ECLI:NL:RBMAA:2010:BK8570
Rechtbank Maastricht
- Eerste aanleg - enkelvoudig
- Rechtspraak.nl
Beëindiging huur bedrijfsruimte en belangenafweging tussen verhuurder en huurder
In deze zaak vordert de besloten vennootschap B.V. Gulpener Bierbrouwerij, vertegenwoordigd door mr. J.A.M.G. Vogels, de beëindiging van een huurovereenkomst met een gedaagde partij, die in het proces niet bij naam is genoemd. De huurovereenkomst betreft een bedrijfsruimte met bovenwoning, die oorspronkelijk op 18 mei 1988 is aangegaan en per 31 december 1997 is beëindigd om plaats te maken voor een nieuwe overeenkomst. Deze nieuwe overeenkomst, die op 1 januari 1998 inging, werd onderverhuurd aan een derde partij, v.o.f. In de Tennekan. Gulpener heeft in 2007 onderhandelingen gevoerd met de gedaagde over de beëindiging van de huurovereenkomst, maar deze hebben niet geleid tot een overeenkomst. Gulpener heeft de huurovereenkomst opgezegd per 1 september 2009, maar de gedaagde heeft niet schriftelijk ingestemd met deze beëindiging.
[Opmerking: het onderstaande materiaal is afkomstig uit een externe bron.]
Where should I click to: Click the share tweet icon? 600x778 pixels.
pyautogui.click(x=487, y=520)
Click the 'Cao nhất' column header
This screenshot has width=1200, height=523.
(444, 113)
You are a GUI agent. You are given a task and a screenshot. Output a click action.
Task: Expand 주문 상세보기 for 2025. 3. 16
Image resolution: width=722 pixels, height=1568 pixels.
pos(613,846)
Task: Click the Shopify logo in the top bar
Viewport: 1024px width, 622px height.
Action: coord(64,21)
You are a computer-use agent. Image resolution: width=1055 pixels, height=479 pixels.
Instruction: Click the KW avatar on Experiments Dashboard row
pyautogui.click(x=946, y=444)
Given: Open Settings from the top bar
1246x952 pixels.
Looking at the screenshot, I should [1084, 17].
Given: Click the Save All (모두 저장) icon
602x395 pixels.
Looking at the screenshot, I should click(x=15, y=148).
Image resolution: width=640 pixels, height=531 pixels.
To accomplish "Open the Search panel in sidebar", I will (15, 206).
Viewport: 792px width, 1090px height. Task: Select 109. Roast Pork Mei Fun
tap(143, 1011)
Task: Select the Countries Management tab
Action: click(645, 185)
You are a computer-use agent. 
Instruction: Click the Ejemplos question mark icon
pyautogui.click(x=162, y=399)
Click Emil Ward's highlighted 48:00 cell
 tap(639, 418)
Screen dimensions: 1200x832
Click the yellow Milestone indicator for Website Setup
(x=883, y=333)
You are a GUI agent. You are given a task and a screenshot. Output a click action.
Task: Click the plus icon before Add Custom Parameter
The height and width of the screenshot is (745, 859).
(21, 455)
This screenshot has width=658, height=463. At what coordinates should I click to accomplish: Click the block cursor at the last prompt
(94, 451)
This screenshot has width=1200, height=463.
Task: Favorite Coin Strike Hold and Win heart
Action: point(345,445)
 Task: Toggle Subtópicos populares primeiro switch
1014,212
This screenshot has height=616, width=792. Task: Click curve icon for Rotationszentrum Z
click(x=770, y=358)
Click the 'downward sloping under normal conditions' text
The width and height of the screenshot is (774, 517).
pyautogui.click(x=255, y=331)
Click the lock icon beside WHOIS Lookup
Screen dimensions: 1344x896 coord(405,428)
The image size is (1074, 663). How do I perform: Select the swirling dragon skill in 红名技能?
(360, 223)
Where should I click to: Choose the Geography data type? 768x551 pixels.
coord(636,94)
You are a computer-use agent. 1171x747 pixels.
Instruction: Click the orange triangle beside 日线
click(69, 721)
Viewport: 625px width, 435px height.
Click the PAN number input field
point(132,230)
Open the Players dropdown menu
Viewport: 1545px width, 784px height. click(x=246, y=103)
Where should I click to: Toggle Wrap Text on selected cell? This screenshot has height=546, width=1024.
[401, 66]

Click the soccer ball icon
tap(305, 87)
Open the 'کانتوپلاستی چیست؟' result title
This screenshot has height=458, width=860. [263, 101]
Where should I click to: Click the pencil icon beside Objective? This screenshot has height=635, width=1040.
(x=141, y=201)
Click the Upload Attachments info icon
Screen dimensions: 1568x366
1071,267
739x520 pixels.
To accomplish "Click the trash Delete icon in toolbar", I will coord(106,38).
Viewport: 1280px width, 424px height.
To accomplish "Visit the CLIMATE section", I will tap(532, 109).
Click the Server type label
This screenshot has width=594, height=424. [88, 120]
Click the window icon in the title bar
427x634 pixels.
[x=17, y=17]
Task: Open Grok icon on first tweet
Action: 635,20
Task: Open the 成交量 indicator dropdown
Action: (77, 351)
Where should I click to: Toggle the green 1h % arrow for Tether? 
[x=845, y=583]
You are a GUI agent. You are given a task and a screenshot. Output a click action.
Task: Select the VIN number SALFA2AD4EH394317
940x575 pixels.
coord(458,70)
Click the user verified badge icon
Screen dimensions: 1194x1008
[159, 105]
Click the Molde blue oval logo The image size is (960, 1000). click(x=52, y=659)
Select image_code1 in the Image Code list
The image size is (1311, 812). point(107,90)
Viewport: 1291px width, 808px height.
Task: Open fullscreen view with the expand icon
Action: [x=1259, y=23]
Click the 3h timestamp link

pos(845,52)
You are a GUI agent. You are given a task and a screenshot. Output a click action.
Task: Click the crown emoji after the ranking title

De kantonrechter heeft vastgesteld dat Gulpener belang heeft bij beëindiging van de huurovereenkomst, omdat zij vreest dat de exploitatie van het eetcafé onder de gedaagde niet succesvol zal zijn. De gedaagde heeft echter verweer gevoerd en gesteld dat hij investeringen heeft gedaan in het gehuurde en dat hij in staat is om het eetcafé goed te exploiteren. De kantonrechter heeft geoordeeld dat de belangen van de gedaagde zwaarder wegen dan die van Gulpener, omdat de vordering van Gulpener onvoldoende onderbouwd was. De kantonrechter heeft de vordering van Gulpener afgewezen en haar veroordeeld tot betaling van de proceskosten aan de zijde van de gedaagde.
Dit vonnis is uitgesproken door mr. H.W.M.A. Staal, kantonrechter, in aanwezigheid van de griffier. De uitspraak vond plaats in het openbaar op 18 januari 2010.